- [Exercise requirements]:
**A)** In the passage on TXA and blood loss, rewrite the paragraph beginning "TXA has been studied extensively" as a short bulleted list that keeps its main facts.
**B)** Pick up the passage on TXA and blood loss after its final sentence and continue it.

- [Extract provided]:
——————
The results of our study demonstrate that the administration of TXA decreases postoperative blood loss in the setting of DFO. Specifically, patients receiving TXA had a mean postoperative blood loss approximately 25% less than patients who did not receive TXA. When stratified by dosing, we found that patients who received two doses of TXA had significantly less blood loss than those in the control group, whereas patients who received only one dose of TXA intraoperatively showed no such difference.

TXA has been studied extensively, consistently demonstrating efficacy in the hip and knee arthroplasty literature. In a meta-analysis of randomized controlled trials (RCTs) in primary TKA, Yang et al reported a decrease in blood loss of 504 mL and reduction in transfusion by 1.43 units per patient associated with the use of IV TXA.[26] Similarly, in their meta-analysis of RCTs studying TXA use in THA, Sukeik et al noted a reduction in total blood loss of 289 mL and a significant reduction in transfusion rate for patients receiving TXA.[34] Reducing the transfusion rate has had a transformational effect in arthroplasty. Prior to the popularization of TXA in arthroplasty, allogeneic transfusions were quite common, with transfusion rates of 11 to 67%,[11] [12] whereas a recent study on IV and topical TXA in TKA reported transfusion rates of 0.6 and 1.6%, respectively.[35]

The appropriate dose of TXA in DFO remains to be seen. According to the results of our study, patients who received two doses of TXA had significantly lower blood loss than those in the control group, whereas those who received only one dose did not. Several others have studied TXA dosing, generally reporting increased effect with higher doses of TXA. Alshryda et al[36] performed a meta-analysis of RCTs in primary TKA, with subgroup analysis demonstrating that high-dose (>4 g) TXA may be significantly associated with reduction in blood transfusion (risk ratio: 5.33). Similarly, Tanaka et al found that TXA had the greatest effect in reducing blood loss and maintaining greater postoperative hemoglobin in TKA when it was given preoperatively and again on deflation of the tourniquet compared with a single dose of TXA,[25] and Maniar et al found that adjuvant doses (either preoperatively, or preoperatively and postoperatively) resulted in significantly reduced drain loss compared with controls, whereas one dose (10 mg/kg) given intraoperatively was ineffective.[37] Interestingly, when analyzing total blood loss, these authors found that patients who had an additional dose of TXA preoperatively had a reduction in total blood loss compared with controls, whereas those with an additional dose postoperatively did not, suggesting that preoperative TXA administration has advantages over postoperative administration. Others, however, have found no benefit to additional TXA doses. Lin et al, for example, found no difference in total blood loss or transfusion rate between two doses (preoperative and intraoperative) compared with a single intraoperative dose in minimally invasive TKA.[38] Ker et al performed a meta-analysis of TXA use across multiple disciplines and found a poor dose–response relationship between TXA dose and blood loss, noting that a total dose of 1 g was sufficient for most adults.[39] While we did detect a significant decrease in blood loss for the patients who received only one dose, this group was very small, comprising only six patients. Therefore, we feel that we were unable to draw conclusions about the effect of one dose of TXA based on these results and that this should be a topic of further research.
——————
- [Records]:
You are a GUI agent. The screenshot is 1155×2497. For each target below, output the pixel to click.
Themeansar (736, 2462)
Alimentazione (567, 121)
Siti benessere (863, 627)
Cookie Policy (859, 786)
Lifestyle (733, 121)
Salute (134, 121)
——————
- [Answer section]:
**A)**
- TXA has been studied extensively and has consistently proven effective in hip and knee arthroplasty.
- Yang et al's meta-analysis of RCTs in primary TKA: IV TXA was associated with 504 mL less blood loss and 1.43 fewer units transfused per patient.
- Sukeik et al's meta-analysis of RCTs in THA: TXA reduced total blood loss by 289 mL and significantly lowered the transfusion rate.
- Lower transfusion rates have transformed arthroplasty. Before TXA became popular, allogeneic transfusion rates were 11 to 67%. A recent TKA study reported rates of 0.6% with IV TXA and 1.6% with topical TXA.

**B)**
Not only has TXA shown efficacy broadly, but experience to date has also demonstrated its favorable safety profile. The risk of TE disease is the primary concern for patients who receive TXA, which was assessed in a recent study.[40] Madsen et al performed a retrospective review of more 3,000 patients undergoing THA or TKA, of which the majority (87.6%) received TXA preoperatively, and found a 1% risk of TE event, with no difference between patients who received TXA and those who did not. Within the TXA group, the authors found that higher age (odds ratio [OR]: 1.06) and particularly cardiovascular disease (OR: 4.78) were significantly correlated with the likelihood of having a TE event. Yang et al reported similar findings in a meta-analysis of RCTs in primary TKA, noting no difference in prothrombin time, activated partial thromboplastin time, deep vein thrombosis, or pulmonary embolus between TXA and placebo.[26] Similarly, another group performed a meta-analysis on RCTs of TXA use in TKA and THA, reporting no increased risk for VTE associated with TXA.[41] Finally, in their large retrospective cohort study of more than 800,000 hip and knee arthroplasty patients, TXA was associated with no increased risk of VTE.[42] We had no such complications in our cohort, which is consistent with prior literature demonstrating the favorable safety profile of TXA.

Our study has several limitations. First, this was not a prospective study but a retrospective review and therefore is limited by potential bias conferred by this type of study. There was a difference in the baseline gender composition between the two groups that we do not expect would bias the results in either direction; otherwise, no significant baseline differences were identified. Furthermore, while this was a retrospective study, the difference in treatment represented a protocol shift in the management of these patients, where all patients after a certain date received TXA, perhaps limiting the bias of the study's retrospective nature. Second, there are limitations associated with the use of postoperative drain output as a proxy for postoperative blood loss, including small variations in how much blood collects in the drains or precise times the drains were removed, as well as the potential for the drains to clot off. Finally, we are limited by the small sample size of our cohort, specifically regarding drawing conclusions about differences in TXA dosing. A larger, prospective, randomized study would help to elucidate these differences and limit the drawbacks of our study design.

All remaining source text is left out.